====== PROVIDED RECORDS ======

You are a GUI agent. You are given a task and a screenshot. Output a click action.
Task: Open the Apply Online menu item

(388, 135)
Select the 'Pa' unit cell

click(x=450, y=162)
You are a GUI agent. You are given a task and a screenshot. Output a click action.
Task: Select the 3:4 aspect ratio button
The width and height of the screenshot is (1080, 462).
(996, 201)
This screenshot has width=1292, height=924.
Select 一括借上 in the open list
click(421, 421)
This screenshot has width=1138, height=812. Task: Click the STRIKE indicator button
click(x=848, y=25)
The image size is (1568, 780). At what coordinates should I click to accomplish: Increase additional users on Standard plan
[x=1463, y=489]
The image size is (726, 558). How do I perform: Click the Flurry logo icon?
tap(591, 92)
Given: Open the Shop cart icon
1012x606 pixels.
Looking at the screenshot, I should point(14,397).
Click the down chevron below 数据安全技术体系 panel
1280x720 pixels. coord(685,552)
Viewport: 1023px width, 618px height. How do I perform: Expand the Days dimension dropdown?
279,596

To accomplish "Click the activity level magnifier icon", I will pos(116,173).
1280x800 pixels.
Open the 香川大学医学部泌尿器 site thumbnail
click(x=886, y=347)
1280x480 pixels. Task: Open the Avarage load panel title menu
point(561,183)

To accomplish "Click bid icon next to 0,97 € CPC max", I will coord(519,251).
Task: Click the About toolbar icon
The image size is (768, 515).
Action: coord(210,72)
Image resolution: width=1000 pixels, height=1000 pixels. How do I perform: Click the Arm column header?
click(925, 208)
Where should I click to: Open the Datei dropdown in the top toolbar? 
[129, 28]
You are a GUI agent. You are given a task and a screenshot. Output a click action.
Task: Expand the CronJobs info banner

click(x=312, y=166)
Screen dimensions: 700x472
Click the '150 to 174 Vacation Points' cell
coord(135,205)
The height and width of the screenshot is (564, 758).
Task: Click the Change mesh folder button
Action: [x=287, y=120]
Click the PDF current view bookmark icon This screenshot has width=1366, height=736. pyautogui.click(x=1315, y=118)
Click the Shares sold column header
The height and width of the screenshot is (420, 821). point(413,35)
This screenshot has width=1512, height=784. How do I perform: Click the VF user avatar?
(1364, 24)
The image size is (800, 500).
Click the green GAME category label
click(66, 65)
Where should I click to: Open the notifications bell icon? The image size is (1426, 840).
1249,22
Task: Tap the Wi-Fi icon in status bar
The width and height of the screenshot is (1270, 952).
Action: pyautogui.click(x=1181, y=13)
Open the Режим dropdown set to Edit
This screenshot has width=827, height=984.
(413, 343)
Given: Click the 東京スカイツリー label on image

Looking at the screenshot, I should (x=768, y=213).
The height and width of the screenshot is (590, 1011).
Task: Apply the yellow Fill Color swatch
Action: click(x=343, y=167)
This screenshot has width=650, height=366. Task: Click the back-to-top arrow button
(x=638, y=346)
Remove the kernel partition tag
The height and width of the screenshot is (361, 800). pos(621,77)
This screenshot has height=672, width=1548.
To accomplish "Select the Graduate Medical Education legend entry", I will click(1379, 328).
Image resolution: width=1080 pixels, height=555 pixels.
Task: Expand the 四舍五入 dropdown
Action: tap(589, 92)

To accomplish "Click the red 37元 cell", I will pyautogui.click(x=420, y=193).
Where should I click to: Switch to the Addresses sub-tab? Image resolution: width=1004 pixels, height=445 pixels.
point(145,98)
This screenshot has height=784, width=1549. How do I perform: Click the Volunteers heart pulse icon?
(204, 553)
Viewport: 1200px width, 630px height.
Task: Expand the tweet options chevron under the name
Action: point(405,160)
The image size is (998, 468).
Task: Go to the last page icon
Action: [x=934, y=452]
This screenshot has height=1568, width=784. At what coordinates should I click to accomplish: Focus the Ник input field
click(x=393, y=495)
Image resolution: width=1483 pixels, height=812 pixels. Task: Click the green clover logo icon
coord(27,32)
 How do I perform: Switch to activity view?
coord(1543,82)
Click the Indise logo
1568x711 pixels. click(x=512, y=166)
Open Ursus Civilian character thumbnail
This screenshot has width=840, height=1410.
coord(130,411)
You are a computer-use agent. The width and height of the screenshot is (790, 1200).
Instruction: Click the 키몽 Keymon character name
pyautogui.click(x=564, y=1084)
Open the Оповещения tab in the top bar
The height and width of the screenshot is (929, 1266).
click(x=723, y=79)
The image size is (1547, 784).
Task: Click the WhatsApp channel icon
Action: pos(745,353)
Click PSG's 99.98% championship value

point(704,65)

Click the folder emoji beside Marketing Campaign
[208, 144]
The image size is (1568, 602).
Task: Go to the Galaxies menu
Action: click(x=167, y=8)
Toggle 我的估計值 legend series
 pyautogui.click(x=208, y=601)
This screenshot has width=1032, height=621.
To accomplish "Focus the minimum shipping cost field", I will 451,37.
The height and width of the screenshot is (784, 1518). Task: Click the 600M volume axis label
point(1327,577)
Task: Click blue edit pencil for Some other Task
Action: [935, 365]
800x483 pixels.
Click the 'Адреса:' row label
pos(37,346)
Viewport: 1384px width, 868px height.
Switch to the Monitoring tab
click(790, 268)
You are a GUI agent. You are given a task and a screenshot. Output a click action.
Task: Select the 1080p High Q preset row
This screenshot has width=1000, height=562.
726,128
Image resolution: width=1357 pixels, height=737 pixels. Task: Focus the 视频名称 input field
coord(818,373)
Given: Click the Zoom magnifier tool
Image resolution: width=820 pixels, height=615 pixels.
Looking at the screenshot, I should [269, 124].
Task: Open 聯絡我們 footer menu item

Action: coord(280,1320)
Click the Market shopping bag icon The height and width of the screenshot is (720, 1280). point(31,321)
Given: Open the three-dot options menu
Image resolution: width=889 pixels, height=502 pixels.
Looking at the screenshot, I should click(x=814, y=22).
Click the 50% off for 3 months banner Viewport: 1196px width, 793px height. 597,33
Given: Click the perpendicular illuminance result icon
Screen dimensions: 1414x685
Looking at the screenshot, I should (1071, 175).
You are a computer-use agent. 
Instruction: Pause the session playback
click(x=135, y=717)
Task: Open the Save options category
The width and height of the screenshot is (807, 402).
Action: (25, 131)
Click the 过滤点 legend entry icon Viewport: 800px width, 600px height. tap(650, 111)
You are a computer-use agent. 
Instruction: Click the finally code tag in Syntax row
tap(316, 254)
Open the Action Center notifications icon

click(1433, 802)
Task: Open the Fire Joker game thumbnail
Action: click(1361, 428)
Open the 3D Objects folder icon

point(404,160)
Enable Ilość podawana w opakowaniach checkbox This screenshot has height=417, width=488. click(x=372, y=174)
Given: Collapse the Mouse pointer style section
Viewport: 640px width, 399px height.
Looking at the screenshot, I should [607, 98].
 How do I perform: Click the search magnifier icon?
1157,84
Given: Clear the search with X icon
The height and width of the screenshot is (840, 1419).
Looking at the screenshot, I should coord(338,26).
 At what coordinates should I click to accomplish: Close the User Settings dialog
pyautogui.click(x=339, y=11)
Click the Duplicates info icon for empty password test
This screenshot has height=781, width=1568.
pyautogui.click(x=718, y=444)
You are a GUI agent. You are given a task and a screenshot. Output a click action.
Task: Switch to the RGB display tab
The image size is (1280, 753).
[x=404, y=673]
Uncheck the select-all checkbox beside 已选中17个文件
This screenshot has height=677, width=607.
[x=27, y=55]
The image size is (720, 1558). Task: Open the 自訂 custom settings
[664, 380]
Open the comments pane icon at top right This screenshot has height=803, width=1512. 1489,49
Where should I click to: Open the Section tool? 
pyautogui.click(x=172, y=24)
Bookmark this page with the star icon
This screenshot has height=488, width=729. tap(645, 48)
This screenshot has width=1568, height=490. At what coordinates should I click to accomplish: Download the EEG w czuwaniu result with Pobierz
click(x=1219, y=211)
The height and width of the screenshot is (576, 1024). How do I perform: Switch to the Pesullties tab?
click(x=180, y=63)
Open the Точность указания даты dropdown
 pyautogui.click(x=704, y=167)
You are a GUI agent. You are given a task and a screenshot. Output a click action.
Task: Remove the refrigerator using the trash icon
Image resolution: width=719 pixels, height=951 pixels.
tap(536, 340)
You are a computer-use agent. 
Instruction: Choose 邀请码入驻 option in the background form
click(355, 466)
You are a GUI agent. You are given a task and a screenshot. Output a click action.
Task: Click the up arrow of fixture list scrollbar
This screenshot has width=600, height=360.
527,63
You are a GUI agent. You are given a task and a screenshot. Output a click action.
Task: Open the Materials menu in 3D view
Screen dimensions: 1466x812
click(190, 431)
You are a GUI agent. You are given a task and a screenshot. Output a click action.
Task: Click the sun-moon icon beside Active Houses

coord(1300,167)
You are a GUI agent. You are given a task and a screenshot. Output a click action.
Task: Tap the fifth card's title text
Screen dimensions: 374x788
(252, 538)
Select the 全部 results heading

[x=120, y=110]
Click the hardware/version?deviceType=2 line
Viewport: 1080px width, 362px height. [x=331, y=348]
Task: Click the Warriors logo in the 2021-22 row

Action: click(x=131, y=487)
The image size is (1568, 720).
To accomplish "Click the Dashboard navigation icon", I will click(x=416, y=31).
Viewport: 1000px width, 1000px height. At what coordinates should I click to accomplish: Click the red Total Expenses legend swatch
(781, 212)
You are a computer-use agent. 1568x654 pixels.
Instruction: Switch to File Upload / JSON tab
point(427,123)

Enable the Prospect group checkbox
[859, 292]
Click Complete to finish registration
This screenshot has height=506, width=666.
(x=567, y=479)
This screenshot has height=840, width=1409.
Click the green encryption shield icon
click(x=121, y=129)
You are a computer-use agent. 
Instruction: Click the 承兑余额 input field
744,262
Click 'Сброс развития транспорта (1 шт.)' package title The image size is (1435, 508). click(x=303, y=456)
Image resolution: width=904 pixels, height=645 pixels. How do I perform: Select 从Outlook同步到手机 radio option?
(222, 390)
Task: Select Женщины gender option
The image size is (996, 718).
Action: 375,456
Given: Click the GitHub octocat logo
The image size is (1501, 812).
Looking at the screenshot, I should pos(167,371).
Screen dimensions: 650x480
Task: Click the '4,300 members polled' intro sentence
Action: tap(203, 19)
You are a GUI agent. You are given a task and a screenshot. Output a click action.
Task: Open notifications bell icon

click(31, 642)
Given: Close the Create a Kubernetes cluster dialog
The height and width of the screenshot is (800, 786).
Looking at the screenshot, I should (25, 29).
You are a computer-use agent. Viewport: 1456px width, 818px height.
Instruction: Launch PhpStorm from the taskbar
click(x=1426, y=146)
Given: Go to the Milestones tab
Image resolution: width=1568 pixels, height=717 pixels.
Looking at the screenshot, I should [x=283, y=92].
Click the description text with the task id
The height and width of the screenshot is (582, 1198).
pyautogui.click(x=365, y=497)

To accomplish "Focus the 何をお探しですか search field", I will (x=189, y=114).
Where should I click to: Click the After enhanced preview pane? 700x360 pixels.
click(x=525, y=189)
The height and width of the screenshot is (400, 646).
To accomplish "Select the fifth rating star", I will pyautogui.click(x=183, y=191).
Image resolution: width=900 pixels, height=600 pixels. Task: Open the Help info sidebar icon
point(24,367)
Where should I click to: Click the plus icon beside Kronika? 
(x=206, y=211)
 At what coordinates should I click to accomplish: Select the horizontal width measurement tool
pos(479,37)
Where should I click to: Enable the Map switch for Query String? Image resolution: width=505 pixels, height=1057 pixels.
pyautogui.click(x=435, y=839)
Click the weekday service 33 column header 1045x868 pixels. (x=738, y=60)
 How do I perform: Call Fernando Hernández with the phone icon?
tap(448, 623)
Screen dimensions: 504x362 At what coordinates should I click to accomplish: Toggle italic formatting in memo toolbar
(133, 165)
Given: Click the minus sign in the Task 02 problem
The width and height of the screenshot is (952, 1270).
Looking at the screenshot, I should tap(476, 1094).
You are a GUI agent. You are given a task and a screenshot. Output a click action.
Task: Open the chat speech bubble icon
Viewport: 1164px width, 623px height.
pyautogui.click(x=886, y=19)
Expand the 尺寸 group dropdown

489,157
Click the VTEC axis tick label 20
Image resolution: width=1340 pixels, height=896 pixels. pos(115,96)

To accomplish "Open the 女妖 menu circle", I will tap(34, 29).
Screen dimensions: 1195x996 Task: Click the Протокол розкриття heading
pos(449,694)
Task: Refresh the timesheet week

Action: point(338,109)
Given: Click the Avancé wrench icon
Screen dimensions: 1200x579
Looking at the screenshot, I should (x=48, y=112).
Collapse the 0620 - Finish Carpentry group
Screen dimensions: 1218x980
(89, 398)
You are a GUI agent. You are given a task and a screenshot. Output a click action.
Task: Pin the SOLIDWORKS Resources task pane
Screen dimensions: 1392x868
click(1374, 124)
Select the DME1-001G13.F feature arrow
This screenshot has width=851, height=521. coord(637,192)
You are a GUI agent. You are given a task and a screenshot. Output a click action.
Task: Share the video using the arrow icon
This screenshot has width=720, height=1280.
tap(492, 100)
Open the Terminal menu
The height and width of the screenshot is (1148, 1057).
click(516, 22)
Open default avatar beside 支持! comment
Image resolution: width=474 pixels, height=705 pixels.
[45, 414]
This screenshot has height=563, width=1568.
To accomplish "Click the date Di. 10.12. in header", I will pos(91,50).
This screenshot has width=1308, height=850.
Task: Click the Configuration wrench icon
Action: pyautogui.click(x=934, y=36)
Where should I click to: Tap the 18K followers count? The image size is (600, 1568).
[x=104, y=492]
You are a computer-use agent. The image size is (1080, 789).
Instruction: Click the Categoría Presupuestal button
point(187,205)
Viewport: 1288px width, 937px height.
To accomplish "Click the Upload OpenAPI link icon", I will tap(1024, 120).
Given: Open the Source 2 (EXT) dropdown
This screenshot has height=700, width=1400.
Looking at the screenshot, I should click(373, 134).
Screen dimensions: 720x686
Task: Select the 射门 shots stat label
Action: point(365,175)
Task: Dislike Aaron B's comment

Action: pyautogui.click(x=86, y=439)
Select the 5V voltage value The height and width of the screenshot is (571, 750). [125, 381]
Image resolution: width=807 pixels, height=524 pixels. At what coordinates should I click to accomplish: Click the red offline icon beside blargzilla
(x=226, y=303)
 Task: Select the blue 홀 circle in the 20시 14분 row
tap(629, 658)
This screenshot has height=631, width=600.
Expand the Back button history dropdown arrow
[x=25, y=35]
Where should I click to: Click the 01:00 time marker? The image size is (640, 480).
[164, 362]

======

EXERCISE AIM: Where a line in the material above holds "using", copy that line.

TASK RESPONSE:
Task: Remove the refrigerator using the trash icon
Task: Share the video using the arrow icon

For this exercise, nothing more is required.